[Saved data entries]
• • •
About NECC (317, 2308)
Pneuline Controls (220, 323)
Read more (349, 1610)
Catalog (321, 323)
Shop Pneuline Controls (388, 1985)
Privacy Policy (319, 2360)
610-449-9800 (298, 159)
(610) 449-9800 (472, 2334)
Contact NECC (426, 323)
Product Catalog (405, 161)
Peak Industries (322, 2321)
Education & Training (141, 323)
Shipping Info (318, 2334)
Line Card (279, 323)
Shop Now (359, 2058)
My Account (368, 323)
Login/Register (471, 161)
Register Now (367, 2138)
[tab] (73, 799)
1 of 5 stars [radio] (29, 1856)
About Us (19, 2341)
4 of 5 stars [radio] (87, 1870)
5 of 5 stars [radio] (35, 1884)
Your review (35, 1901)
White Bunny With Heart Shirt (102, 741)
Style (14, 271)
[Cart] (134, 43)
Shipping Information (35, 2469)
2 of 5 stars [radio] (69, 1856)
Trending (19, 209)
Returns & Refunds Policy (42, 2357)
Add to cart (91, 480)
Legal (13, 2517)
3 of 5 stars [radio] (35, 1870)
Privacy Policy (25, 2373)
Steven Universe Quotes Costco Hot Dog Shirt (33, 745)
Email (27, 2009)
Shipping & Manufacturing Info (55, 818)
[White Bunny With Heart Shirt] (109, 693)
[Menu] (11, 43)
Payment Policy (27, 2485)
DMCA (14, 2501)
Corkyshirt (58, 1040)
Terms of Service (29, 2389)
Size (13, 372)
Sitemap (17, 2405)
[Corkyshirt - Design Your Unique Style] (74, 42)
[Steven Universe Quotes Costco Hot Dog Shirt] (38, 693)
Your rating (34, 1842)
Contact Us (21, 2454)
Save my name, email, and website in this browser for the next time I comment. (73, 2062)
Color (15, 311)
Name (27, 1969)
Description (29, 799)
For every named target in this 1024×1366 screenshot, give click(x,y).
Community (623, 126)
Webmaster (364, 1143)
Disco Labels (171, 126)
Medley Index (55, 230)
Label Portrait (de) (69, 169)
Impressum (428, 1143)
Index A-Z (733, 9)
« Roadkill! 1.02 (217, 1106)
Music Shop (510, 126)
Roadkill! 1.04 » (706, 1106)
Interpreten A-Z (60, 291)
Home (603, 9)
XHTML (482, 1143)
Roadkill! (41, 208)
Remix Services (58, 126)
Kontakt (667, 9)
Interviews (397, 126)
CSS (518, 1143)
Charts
• • •
### [Work request]
Find the lines above that contain the word "radio" and collect them.

### [Answer to the problem]
1 of 5 stars [radio] (29, 1856)
4 of 5 stars [radio] (87, 1870)
5 of 5 stars [radio] (35, 1884)
2 of 5 stars [radio] (69, 1856)
3 of 5 stars [radio] (35, 1870)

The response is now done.